Merhaba dostlara, merhaba büyüklere, merhabalar olsun sevgili kardeşlere. Ne güzeldir bizim yozlaşmamış Türkçemiz. Yedi harften (Latince) oluşan merhaba, kaç kelimeyi ve cümleyi üstlenmiş. Müslümanlar arasında bir nevi selamlaşma şekli olup, rahat ve serbest olun, hoş geldiniz manalarını da ifade eder. Ben şahsen sizlerle gayet rahatım. Dergimizin imtiyaz sahibesi hanımefendinin onayıyla, bundan böyle siz sevgili okurlarımız tarafından da kabul edilirsek iki ayda bir yayınlanan Şehvar’da acizhane ve nacizhane, kalemimiz hak üzere kelam yazar inşallah. Bunun hoşnutluğundan dolayı, önce editörüme sonra siz okuyup yazan dost ve kardeşlerime minnettarım. Şehvar’daki bu ilk makalemde Kalem başlıklı yazımı irdelemek istedim.

Dergimizin yayın hattı şu an için İstanbul ve Ankara, temennimiz tüm ülke sathı ve İslam ülkeleri. Şu an için bu hazır vakitte biz bizeyiz. Bu dar dairede ben ne yaparımda okuma alışkanlığını kazanabilirim diye düşünüyorsak, Bismillah deyip elimize bir kalem alalım. Bulduğumuz temiz kağıda veya bir kartvizite ya da zaman ayırıp bir kırtasiyeden hoşunuza giden bir kartpostalı seçelim. Olmaz diyorsanız elinizin altında bulunan bir dergiden ya da bir gazeteden, değer verdiğiniz manada, kesip çıkartabileceğiniz, manzara, çiçek veya bir mahluk resmini kağıda yapıştırıp kartpostal haline getirmektir. Bunda önemli olan sevdanın saygın yansımasıdır. Bunu sağlayacak şey, yüreğine tercüman olan kendi elinin tuttuğu kalemden dökülen mürekkebin harflerle şekil almasıdır. Kelimeler cümleleri, cümleler yüreğini ifade edecektir.

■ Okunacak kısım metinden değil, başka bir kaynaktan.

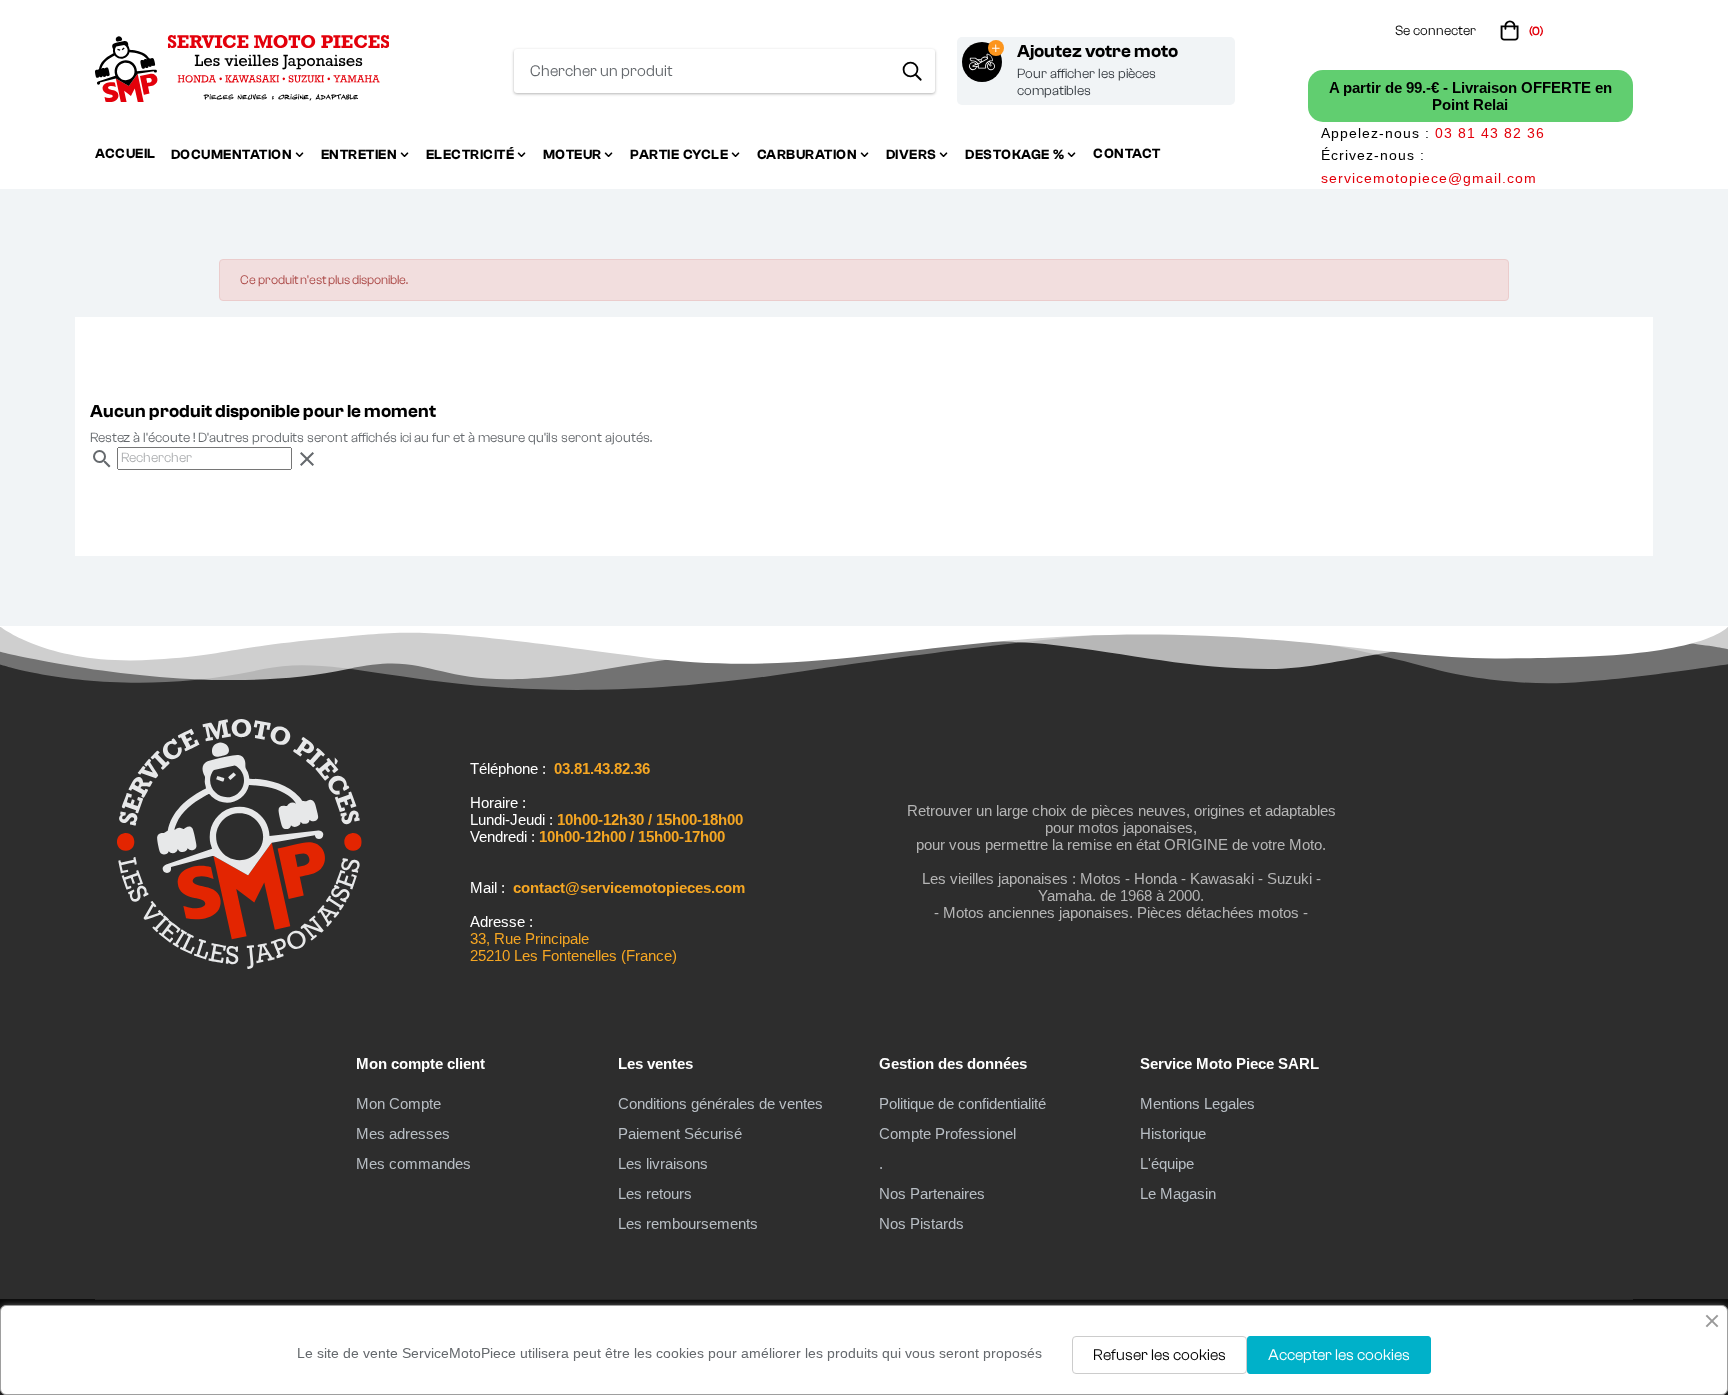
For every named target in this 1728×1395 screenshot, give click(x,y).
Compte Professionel (947, 1133)
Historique (1173, 1133)
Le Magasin (1178, 1193)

Cenabı Allah, Peygamberi Hz. Muhammed’e (s.a.v.) oku hitabını Cebrail (a.s.) vasıtasıyla emir buyurur. Biz inananlar birbirimize mütemadiyen, günümüze kadar gelen bu ilahi emir ve ifadeyi okumanın ehemmiyetini anlatır dururuz. Muhakkak ki doğru olan bir şey üzerinde yoğunlaşıyoruz. Oku, oku. Okumak bu asrın hastalığı olmalıdır. Umumi manada dünya ülkeleri içerisinde en geri kalmış bizim ülkemizdir. Ülkemizi geçelim bizlerin okuma alışkanlığı ne düzeydedir…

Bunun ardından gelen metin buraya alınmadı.